Statistical significance
• “Statistically significant” is usually applied to
results where the calculated p-vale is less than .05
(sometimes set at a different level), the flip side of
95% a or confidence interval
• Sometimes researchers say “significant at the ,05
level” or “highly significant” at “.01” or “less than
.001,” etc.
• Sometimes researchers say for p-values greater
than .05 but less than .10 that there was “a trend
toward significance”
Dangers of Significance Testing
• Significance test provides an arbitrary but
accepted way to compare the relative
strength of associations between exposure
and observed effect across studies, and
helps make objective “decision rules”
• But they are often misinterpreted and
misused in ways that prevent us applying
critical judgment to make maximum use of
information from studies
Dangers, continued
• A common misinterpretation of a p-value less than
.05 = “That we can be 95% certain that the
observed difference between groups, or the
observed effect, is real and could not have
happened by chance”
• A p-value less than .05 allows us to say that there
is strong evidence against there being no true
effect (aka “for rejecting the null hypothesis), but
it does NOT prove that the alternative is true – that
the observed effect is true and real.
More dangers
• Statistical significance does not necessarily
= clinical or “real world” significance.

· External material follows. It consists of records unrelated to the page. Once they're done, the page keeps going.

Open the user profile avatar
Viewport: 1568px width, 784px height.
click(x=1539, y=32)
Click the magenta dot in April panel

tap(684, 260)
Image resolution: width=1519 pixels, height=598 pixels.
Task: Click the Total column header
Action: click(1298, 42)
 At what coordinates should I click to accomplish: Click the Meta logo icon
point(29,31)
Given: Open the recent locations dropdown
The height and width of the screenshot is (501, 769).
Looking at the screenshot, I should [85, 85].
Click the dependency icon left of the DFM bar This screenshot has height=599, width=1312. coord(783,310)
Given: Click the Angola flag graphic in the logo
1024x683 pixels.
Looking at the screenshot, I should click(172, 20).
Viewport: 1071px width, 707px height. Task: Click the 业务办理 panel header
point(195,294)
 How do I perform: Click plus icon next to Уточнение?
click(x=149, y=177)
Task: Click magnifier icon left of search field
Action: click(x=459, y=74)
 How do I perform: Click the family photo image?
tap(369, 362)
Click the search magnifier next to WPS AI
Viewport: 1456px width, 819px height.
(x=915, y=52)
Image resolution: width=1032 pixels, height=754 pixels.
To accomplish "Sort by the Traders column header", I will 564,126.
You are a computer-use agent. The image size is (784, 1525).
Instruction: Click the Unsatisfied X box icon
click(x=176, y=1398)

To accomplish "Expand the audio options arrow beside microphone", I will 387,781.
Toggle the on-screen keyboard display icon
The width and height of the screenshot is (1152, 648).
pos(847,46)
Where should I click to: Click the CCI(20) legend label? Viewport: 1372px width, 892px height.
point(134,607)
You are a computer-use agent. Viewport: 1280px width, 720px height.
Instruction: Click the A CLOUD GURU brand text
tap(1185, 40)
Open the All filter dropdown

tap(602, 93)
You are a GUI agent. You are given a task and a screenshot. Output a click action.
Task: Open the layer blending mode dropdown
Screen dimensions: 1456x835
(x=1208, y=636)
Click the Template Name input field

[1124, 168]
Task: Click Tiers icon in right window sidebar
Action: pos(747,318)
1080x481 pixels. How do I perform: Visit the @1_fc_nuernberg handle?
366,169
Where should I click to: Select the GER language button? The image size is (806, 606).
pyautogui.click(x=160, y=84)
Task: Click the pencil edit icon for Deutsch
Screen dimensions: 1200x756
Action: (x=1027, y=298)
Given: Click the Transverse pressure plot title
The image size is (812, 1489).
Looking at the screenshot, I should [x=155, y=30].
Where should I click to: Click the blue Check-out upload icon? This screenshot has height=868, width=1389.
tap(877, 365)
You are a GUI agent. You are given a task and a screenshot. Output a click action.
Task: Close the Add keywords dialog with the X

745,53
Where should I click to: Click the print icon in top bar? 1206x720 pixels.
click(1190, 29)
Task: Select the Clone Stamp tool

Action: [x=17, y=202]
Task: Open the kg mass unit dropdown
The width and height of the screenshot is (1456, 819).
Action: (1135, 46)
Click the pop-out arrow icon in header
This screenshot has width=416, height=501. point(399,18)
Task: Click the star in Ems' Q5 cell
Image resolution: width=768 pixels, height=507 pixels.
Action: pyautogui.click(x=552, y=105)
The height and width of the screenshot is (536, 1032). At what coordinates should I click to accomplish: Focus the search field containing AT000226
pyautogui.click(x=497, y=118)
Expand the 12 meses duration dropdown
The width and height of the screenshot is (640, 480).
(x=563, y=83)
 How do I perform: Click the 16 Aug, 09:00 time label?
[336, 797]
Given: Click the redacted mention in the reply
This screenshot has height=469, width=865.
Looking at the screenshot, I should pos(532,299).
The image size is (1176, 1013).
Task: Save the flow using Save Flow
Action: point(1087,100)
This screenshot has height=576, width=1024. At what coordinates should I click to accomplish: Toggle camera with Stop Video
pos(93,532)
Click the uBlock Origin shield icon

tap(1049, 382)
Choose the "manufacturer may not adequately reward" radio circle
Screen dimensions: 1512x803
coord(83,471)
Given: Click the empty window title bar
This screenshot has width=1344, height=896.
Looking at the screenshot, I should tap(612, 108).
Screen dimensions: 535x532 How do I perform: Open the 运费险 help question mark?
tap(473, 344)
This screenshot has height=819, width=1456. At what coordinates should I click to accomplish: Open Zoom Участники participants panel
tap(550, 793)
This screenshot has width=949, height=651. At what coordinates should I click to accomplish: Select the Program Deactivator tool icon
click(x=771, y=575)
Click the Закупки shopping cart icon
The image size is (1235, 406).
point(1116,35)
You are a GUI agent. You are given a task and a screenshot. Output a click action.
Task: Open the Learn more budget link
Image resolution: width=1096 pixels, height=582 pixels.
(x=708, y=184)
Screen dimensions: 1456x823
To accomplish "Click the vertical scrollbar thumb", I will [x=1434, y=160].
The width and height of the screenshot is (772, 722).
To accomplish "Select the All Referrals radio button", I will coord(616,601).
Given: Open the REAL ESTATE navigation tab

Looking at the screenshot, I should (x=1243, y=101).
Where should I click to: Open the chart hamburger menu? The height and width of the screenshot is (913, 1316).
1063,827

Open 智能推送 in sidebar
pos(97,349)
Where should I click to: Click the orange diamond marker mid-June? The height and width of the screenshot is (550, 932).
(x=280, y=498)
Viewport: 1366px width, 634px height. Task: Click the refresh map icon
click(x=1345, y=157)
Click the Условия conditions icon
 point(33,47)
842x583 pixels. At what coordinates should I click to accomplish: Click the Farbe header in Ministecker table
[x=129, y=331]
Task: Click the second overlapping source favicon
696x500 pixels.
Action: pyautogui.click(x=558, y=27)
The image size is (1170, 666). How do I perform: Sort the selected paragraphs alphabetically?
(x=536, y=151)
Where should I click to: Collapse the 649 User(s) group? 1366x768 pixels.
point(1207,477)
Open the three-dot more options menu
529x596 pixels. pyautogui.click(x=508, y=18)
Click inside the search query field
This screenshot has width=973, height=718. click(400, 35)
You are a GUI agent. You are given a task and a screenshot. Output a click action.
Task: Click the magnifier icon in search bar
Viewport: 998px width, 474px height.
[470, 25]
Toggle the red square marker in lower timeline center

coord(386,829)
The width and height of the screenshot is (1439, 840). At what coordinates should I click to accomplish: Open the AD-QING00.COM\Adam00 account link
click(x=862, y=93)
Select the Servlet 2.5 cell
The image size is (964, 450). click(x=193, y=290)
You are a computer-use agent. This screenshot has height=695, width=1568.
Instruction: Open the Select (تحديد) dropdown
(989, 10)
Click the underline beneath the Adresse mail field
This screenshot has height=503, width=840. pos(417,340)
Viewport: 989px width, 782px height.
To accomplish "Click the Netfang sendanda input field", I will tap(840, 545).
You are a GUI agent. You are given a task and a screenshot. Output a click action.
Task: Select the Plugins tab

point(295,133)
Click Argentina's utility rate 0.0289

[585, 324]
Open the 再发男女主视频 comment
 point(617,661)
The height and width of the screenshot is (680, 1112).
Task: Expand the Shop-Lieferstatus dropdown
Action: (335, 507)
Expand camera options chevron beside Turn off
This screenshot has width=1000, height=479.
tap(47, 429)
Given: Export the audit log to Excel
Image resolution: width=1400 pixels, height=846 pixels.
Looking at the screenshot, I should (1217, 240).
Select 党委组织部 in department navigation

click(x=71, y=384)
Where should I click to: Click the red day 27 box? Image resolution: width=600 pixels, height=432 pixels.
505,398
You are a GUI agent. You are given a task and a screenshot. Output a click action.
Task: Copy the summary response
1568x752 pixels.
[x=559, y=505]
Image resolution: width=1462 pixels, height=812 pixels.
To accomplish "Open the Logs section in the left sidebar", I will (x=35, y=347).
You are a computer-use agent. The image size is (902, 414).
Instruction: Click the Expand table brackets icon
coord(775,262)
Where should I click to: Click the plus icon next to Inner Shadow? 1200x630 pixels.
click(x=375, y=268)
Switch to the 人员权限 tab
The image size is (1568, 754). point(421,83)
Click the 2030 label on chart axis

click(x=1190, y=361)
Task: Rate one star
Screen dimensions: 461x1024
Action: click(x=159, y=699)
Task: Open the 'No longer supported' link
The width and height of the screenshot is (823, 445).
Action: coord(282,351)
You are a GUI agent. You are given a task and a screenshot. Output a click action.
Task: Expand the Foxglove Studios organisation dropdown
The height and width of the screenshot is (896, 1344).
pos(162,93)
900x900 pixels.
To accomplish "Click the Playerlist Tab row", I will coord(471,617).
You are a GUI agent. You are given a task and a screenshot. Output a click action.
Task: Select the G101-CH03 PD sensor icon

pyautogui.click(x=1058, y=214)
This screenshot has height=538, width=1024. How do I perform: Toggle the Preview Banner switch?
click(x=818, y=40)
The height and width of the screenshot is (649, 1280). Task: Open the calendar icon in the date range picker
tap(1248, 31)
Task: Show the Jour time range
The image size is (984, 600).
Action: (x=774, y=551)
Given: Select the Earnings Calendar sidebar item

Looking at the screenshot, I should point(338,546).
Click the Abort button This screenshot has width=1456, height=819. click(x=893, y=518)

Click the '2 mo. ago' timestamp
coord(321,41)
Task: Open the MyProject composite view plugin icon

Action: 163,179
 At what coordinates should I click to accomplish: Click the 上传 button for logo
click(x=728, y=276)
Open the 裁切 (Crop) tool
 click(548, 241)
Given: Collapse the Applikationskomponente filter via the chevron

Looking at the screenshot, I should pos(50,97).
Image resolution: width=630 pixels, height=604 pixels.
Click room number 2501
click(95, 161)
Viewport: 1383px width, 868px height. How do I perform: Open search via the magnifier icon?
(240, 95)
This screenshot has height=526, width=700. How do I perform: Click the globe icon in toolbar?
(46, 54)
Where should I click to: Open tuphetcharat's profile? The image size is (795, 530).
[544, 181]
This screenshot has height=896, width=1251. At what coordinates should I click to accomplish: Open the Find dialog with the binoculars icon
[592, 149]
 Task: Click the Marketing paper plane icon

Very
large sample sizes can render almost any
difference statistically significant.
• Focusing only on stat significance can us to
ignore some real effects and exaggerate
others
• Only necessary when there’s a close call !
Conclusion
• Question, question, question
• Does the basic study design make sense? Is it
asking important question in the right way? Do the
comparison groups seem equivalent? Are the
observed differences likely to be significant in the
real world? If the observed results are surprising,
can you possibly explain the discrepancy or see
what further studies are necessary?
• Replication and confirmation are usually key.